Richtig ist, daß über einen Sachantrag auf Genehmigung von Eingriffen in Mietrechte in einem der Dispositionsmaxime unterliegenden Verfahren zu entscheiden ist, daß es sich dabei also um keine Regelungsstreitigkeit handelt, bei der das Gericht - ohne Bindung an den Antrag - eine für alle Beteiligten billige Lösung finden müßte (5 Ob 109/90 = WoBl 1991, 167/102). Der Sachantrag in einem Verfahren zur Durchsetzung der Duldungspflicht der Mieter nach § 18c Abs 2 MRG zielt jedoch auf die Genehmigung eines bestimmten Eingriffs ab (der hier durch die baubehördlich bewilligten Baupläne umschrieben ist und auch nicht geändert wurde), wobei die genannte Gesetzesbestimmung die materiellen Voraussetzungen der Genehmigung festlegt. Diese materiellrechtlichen Tatbestandsvoraussetzungen hat das Gericht jedenfalls zu erörtern und zu prüfen. Es könnte einzelne dieser Tatbestandsvoraussetzungen nur dann außer Betracht lassen, wenn der Antragsteller unmißverständlich erklärt, sein Begehren nur auf einen bestimmten Rechtsgrund (einen oder einzelne der gesetzlichen Tatbestandsvoraussetzungen) zu stützen. Das ist im gegenständlichen Fall nicht geschehen. Die Antragstellerin hat nicht etwa erklärt, zu einer Entschädigung der Mieter (beispielsweise durch die Übernahme angemessener Betriebs- und Wartungskosten der Wäschetrockner) nicht bereit zu sein, sondern sich außerstande zu sehen, eine bestimmte Entschädigungssumme anzubieten, weil ihr hiefür Erfahrungswerte fehlen. Damit wäre es Sache des Gerichtes gewesen, die Entschädigungsfrage näher zu erörtern und Entscheidungsgrundlagen zu schaffen, die die Bemessung einer angemessenen Entschädigung und einen darauf aufbauende Disposition der Antragstellerin zulassen.
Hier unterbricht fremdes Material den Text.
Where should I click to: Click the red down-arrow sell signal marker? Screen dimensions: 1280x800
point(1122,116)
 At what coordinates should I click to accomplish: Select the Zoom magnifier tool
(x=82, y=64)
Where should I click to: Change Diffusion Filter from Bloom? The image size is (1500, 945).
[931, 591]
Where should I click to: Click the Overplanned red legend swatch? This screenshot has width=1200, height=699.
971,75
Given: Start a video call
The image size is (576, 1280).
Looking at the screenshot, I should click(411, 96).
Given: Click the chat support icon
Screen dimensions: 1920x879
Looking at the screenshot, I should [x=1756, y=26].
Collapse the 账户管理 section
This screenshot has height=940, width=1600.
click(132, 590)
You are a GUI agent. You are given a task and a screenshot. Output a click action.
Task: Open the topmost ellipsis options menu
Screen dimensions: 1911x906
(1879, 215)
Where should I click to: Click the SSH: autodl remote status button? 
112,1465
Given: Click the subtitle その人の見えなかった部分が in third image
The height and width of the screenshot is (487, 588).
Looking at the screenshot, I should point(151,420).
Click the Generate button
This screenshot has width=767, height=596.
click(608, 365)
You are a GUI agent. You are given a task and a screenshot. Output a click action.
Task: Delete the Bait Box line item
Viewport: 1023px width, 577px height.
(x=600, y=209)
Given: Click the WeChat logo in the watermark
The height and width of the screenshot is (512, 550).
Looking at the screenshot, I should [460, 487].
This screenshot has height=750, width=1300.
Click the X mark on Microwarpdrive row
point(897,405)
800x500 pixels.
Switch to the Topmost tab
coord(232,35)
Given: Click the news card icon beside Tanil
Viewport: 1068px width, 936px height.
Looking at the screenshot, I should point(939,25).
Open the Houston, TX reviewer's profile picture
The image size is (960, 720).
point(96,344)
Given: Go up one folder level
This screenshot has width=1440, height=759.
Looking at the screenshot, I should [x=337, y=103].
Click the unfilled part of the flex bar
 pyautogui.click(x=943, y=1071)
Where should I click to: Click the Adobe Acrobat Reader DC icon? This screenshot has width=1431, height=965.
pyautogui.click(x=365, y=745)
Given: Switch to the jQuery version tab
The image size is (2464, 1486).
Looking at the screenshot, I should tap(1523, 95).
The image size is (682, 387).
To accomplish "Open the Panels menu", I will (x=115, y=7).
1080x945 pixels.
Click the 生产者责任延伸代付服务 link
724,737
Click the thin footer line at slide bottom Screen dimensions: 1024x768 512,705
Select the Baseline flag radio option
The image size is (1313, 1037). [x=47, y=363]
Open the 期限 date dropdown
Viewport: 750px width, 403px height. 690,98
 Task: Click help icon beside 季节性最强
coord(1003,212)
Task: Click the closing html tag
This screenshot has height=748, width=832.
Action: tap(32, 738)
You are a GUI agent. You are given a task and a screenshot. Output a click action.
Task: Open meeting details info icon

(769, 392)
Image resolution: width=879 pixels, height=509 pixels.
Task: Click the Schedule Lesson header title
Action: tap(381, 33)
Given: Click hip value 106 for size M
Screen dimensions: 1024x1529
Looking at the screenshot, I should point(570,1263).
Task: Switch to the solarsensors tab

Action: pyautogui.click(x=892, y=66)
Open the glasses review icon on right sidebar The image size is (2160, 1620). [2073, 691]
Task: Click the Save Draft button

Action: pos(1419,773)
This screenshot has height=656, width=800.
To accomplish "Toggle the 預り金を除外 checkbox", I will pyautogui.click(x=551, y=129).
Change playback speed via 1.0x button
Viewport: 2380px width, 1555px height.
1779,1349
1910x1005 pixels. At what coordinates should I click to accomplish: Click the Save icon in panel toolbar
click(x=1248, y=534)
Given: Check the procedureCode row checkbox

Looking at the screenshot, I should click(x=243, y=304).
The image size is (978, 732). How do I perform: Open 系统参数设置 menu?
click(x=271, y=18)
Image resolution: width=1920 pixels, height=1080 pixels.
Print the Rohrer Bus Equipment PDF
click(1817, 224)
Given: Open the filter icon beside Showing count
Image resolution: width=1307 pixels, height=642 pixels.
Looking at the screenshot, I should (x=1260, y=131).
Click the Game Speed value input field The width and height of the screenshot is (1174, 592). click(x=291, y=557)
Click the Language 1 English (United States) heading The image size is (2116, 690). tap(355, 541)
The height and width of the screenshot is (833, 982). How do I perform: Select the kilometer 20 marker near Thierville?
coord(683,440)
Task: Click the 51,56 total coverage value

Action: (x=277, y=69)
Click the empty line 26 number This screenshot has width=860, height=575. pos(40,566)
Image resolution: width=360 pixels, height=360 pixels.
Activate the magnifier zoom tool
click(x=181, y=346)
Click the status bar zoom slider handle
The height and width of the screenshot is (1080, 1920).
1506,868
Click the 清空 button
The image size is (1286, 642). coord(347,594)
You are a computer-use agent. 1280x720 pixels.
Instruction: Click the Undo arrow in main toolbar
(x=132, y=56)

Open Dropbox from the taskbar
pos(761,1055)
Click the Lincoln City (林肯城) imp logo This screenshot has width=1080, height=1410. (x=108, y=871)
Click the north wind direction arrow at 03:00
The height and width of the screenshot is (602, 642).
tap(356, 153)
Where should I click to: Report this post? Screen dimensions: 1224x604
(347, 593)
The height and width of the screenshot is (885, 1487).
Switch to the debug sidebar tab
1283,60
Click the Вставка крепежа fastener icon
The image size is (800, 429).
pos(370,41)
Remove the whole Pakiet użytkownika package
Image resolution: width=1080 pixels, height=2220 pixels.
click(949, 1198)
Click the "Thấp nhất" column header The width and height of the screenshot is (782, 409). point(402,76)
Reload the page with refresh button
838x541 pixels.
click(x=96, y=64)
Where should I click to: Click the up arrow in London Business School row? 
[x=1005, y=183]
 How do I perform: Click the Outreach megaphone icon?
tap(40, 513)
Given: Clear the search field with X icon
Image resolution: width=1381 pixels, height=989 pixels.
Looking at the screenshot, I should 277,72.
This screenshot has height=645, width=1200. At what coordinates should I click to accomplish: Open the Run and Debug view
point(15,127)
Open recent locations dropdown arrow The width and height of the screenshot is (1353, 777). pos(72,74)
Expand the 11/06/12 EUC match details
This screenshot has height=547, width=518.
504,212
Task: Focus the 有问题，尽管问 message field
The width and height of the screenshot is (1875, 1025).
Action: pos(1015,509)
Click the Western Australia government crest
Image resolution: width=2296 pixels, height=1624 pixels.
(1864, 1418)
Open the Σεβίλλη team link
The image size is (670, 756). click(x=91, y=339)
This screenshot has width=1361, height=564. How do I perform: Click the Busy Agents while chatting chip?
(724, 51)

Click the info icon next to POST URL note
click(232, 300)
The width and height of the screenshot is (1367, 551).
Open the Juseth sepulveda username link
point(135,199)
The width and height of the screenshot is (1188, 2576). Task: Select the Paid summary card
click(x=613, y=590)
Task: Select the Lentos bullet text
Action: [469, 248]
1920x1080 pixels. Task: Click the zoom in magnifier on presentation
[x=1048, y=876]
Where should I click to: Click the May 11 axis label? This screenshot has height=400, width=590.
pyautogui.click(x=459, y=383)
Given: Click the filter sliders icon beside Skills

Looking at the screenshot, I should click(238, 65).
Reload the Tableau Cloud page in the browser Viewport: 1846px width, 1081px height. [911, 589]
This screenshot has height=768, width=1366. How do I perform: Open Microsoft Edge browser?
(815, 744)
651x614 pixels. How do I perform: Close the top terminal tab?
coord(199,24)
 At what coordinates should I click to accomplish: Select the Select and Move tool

Nicht von ungefähr hat der Gesetzgeber die Frage der Entschädigung in die Kompetenznorm des § 22 Abs 1 Z 3 WGG bzw § 37 Abs 1 Z 5 MRG einbezogen.

Im gegenständlichen Fall eines Anbots, durch das Aufstellen von Wäschetrocknern den Mietern eine andere (zusätzliche) Möglichkeit der Interessenbefriedigung zu verschaffen, läßt sich die Frage einer angemessenen Entschädigung des verbleibenden Verlustes von Benützungsrechten gar nicht aus der Gesamtproblematik der nach § 18c Abs 2 MRG zu beurteilenden Duldungspflicht der Mieter herauslösen. Erst wenn feststeht, welche Trocknungskapazitäten durch elektrische Wäschetrockner abgedeckt werden müssen, läßt sich die Kostenbelastung der Mieter abschätzen, die wiederum das Maß für eine angemessene Entschädigung entgangener Benützungsrechte iSd des dritten Falls des § 18c Abs 2 MRG gibt. Es ist keineswegs unzulässig, die in § 18c Abs 2 MRG normierten Tatbestandsvoraussetzungen der Duldungspflicht des Mieters zu kombinieren. Da - wie oben ausgeführt wurde - Tatfragen zur verläßlichen Beurteilung des Anbots einer anderweitigen Möglichkeit der Interessenbefriedigung offen geblieben sind, fehlen entscheidende Anhaltspunkte für eine gründliche Erörterung des Entschädigungsproblems. Das Gericht durfte dieses Problem nicht schon allein deshalb aus dem Verfahren ausklammern, weil sich die Antragstellerin zu einem diesbezüglichen Anbot (noch) nicht in der Lage sah.

Aus allen diesen Gründen war wie im Spruch zu entscheiden, um die noch fehlenden Entscheidungsgrundlagen zu schaffen.